# Full Facial



## Who is John Galt? (Sep 28, 2016)

`
A situation presented itself this week, which added a new rule to my rule book. 
Some may find this a little confronting or alternatively PC conforming or dissenting. 
At the end of the day, it is about what you may or may not want in *your *car.

On arrival at the pick up point I was presented with a pax with one of the following three facial coverings shown below.

I informed the pax that I would be happy to transport them but only if I could see their face.
They declined. I declined. I waited 5 minutes and got a no (facial) show payment.
Which, if any would you transport?


----------



## CBear (Apr 17, 2017)

I would drive number 2 and number 3, not number 1. Wouldn't have anything to do with not being able to see their face, just not the kind of person I would want in my car. Whereas I know plenty of motorcycle riders and muslims who are great people..


----------



## CBear (Apr 17, 2017)

What about tinfoil hats?


----------



## Jay1960 (Feb 22, 2017)

A couple on here a looking to be de-activated.
Also check if your CTP insurance covers legal action against you for discriminatory practice
If not get yourself public liability insurance and a good lawyer
You are after all self employed


----------



## Ubercide (Apr 20, 2017)

Jay1960 said:


> A couple on here a looking to be de-activated.
> Also check if your CTP insurance covers legal action against you for discriminatory practice
> If not get yourself public liability insurance and a good lawyer
> You are after all self employed


I don't see how it's discrimination to discriminate against an ideology that discriminates against freedom.


----------



## Jay1960 (Feb 22, 2017)

Ubercide said:


> I don't see how it's discrimination to discriminate against an ideology that discriminates against freedom.


Tell that to the judge


----------



## Ubercide (Apr 20, 2017)

Jay1960 said:


> Tell that to the judge
> 
> 2 wrongs don't make a right


As long as I'm not judged under Sharia law it should be okay.


----------



## UberDriverAU (Nov 4, 2015)

Ubercide said:


> The Muslims in Indonesia have made it 'against their religion' to elect a non-Muslim leader despite theoretically being a secular country.


Do you understand the concept of democracy? When has Australia ever had a leader that was Muslim, or Buddhist, or Aboriginal, or .... (and the list goes on and on). Females make up ~50% of the population, yet we've only had one female leader. Yet you expect another country to do something Australia never has?


----------



## Jay1960 (Feb 22, 2017)

UberDriverAU said:


> Do you understand the concept of democracy? When has Australia ever had a leader that was Muslim, or Buddhist, or Aboriginal, or .... (and the list goes on and on). Females make up ~50% of the population, yet we've only had one female leader. Yet you expect another country to do something Australia never has?

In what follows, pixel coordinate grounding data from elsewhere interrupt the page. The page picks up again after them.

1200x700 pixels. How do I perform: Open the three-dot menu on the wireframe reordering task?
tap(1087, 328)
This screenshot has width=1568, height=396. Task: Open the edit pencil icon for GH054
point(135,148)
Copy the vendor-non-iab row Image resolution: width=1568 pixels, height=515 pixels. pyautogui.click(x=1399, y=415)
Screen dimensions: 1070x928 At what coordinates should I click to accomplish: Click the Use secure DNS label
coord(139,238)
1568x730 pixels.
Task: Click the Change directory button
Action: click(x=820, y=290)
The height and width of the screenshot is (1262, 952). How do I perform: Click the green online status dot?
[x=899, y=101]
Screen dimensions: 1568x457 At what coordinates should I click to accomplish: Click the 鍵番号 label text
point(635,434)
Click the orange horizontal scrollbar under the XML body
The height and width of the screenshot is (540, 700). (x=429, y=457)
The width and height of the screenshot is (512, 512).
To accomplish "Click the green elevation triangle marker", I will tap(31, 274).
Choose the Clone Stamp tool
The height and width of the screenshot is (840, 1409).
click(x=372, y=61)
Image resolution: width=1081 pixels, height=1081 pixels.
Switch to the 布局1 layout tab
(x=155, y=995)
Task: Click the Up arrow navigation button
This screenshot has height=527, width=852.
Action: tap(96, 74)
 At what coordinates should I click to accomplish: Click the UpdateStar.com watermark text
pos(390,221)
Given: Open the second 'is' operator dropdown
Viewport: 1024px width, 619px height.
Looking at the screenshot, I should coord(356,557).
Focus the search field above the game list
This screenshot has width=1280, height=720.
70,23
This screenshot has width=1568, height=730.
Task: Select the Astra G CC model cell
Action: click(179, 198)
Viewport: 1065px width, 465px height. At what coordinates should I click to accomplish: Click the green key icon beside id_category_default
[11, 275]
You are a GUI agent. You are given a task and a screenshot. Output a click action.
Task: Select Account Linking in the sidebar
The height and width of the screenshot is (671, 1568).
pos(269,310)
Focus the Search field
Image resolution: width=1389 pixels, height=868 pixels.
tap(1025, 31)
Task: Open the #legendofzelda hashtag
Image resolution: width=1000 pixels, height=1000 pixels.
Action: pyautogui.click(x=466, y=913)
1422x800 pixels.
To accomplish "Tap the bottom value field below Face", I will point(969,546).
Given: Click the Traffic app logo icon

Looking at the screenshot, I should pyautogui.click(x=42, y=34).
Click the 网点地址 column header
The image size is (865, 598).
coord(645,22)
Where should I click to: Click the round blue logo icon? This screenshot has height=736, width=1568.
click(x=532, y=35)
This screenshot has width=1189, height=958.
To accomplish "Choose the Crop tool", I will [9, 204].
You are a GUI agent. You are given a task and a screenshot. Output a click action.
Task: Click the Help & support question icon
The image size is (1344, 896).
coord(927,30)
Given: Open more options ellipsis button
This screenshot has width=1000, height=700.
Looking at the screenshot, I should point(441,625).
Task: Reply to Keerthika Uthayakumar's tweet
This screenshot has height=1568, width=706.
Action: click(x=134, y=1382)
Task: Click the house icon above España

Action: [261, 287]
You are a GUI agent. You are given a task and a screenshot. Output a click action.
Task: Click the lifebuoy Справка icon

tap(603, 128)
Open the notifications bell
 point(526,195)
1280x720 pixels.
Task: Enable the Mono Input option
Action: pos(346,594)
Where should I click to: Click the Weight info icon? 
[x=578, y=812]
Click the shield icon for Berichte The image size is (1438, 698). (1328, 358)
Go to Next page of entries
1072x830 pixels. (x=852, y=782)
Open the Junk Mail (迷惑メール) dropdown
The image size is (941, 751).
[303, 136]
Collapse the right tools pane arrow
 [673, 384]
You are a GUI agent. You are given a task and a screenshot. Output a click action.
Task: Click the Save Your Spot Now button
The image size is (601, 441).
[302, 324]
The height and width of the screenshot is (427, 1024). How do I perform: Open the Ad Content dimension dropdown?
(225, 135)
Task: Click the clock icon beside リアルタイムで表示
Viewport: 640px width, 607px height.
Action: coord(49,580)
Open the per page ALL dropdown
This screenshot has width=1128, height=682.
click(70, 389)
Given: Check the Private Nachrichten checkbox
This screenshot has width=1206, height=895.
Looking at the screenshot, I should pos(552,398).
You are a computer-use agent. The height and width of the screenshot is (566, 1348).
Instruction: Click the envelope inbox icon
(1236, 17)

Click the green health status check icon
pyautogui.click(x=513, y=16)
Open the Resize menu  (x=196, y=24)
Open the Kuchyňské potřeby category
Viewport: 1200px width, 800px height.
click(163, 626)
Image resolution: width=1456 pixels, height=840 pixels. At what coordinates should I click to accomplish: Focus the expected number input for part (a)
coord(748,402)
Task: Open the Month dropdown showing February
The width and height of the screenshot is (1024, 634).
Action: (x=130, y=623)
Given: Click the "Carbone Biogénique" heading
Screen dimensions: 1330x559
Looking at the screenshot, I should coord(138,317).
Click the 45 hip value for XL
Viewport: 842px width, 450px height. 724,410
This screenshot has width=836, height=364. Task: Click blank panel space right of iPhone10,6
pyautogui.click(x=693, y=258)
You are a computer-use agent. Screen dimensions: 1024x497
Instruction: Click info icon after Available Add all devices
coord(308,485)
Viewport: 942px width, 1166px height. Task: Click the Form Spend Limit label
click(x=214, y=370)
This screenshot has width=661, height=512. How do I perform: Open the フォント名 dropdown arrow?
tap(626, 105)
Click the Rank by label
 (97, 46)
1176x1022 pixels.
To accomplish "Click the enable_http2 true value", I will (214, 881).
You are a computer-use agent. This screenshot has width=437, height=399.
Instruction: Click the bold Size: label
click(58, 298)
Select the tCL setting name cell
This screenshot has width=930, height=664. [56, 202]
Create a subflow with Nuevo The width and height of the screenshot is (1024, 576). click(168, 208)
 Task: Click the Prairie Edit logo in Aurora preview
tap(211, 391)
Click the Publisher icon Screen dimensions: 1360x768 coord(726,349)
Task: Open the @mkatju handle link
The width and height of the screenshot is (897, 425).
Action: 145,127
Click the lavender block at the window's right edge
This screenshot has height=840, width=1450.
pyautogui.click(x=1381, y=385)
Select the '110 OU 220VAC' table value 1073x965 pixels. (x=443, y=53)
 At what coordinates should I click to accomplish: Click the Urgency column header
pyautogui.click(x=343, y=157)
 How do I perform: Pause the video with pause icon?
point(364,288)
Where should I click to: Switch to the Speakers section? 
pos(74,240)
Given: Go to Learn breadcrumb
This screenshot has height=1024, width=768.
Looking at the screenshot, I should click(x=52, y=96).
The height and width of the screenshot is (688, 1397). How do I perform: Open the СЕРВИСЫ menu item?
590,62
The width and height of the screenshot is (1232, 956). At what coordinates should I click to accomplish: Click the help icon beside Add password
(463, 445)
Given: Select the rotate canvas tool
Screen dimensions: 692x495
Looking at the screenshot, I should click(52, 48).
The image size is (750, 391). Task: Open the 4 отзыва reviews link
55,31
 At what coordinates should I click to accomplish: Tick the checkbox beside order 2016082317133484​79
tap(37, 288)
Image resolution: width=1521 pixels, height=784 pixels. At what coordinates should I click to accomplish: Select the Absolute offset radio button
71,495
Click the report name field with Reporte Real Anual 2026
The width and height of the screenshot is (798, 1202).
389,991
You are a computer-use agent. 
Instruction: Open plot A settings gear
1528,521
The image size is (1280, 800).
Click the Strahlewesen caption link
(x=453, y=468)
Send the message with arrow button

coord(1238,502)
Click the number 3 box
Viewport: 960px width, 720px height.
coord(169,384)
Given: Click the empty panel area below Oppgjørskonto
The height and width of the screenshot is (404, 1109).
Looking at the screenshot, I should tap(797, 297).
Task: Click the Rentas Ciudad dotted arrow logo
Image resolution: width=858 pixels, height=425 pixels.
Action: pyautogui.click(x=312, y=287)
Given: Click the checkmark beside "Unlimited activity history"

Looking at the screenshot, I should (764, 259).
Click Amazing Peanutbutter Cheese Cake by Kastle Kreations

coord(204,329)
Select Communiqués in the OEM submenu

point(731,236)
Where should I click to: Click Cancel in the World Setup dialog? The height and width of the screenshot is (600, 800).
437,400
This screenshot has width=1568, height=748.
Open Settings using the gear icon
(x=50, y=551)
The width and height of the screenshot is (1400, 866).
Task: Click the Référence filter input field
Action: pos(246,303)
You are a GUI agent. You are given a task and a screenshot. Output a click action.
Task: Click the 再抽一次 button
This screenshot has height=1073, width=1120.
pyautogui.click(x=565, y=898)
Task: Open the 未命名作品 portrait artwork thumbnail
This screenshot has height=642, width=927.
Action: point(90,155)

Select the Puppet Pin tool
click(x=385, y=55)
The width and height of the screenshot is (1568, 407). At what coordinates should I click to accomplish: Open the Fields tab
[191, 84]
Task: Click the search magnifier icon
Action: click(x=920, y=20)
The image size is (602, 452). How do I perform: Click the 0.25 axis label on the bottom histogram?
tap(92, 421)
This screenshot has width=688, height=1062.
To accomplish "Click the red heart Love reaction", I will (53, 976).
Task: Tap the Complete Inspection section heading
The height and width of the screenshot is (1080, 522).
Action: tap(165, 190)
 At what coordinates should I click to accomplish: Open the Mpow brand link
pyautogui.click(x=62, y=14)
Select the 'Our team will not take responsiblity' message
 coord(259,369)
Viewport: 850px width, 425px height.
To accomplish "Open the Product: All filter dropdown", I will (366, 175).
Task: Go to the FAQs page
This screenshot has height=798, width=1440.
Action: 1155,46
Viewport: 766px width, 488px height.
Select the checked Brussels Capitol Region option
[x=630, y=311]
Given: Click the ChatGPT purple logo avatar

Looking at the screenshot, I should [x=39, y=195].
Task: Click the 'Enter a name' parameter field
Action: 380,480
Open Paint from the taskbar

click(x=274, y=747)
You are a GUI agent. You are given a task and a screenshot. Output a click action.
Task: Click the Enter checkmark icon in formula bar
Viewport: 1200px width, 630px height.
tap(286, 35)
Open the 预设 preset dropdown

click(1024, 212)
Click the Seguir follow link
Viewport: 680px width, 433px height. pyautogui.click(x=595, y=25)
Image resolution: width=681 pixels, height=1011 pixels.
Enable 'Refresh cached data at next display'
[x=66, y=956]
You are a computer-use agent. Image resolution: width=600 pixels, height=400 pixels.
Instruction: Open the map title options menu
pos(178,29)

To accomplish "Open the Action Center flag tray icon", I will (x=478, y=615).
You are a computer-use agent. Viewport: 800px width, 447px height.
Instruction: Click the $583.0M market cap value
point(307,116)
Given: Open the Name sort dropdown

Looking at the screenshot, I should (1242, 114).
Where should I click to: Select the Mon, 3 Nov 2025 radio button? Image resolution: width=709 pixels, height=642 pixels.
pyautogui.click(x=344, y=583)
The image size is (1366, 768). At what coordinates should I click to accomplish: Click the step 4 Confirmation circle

I think u misunderstood Ubercide
Non muslims have no hope of holding office in Indonesia

The last Christian governor was hounded out of office on the pre-text he balsphemed against the Koran.


----------



## UberDriverAU (Nov 4, 2015)

Jay1960 said:


> I think u misunderstood Ubercide
> Non muslims have no hope of holding office in Indonesia


No I didn't. People vote for candidates that represent _their_ views best. It should not be surprising that in a predominately Muslim country the general populace is more likely to vote for a Muslim candidate. Australia is also a so called "secular" country, yet all of our leaders have been white males with only one exception, a white female.


----------



## CBear (Apr 17, 2017)

UberDriverAU said:


> No I didn't. People vote for candidates that represent _their_ views best. It should not be surprising that in a predominately Muslim country the general populace is more likely to vote for a Muslim candidate. Australia is also a so called "secular" country, yet all of our leaders have been white males with only one exception, a white female.


Yep pretty much this. A non christian have no hope of being elected as the US president any time soon, and very similar here in Australia. Its not that there is any rules against it, but it will be almost impossible to get the necessary majority votes from a non majority group.

But I'm really not sure what the laws of another country have to do at all with picking up a passenger in Australia. There are plenty of people worldwide from every religion that violently suppress others, its not unique to any one religion.


----------



## UberDriverAU (Nov 4, 2015)

Jay1960 said:


> Wow - talk about a closed mind - you will fit right in living with those petty minded bigots


Not agreeing with you doesn't make me closed minded. I'm actually more open minded than most.


----------



## Ubercide (Apr 20, 2017)

UberDriverAU said:


> No I didn't. People vote for candidates that represent _their_ views best. It should not be surprising that in a predominately Muslim country the general populace is more likely to vote for a Muslim candidate. Australia is also a so called "secular" country, yet all of our leaders have been white males with only one exception, a white female.


With pick ups it is best to use your discretion at the time of pick up. I usually keep my doors locked and if I feel uneasy about the look of a passenger I will cancel (without charging rider) and drive off.

Regarding Muslims.. I sometimes pick them up incidentally but the ones with no beards are usually less extreme and more westernised anyway.



CBear said:


> A non christian have no hope of being elected as the US president any time soon, and very similar here in Australia.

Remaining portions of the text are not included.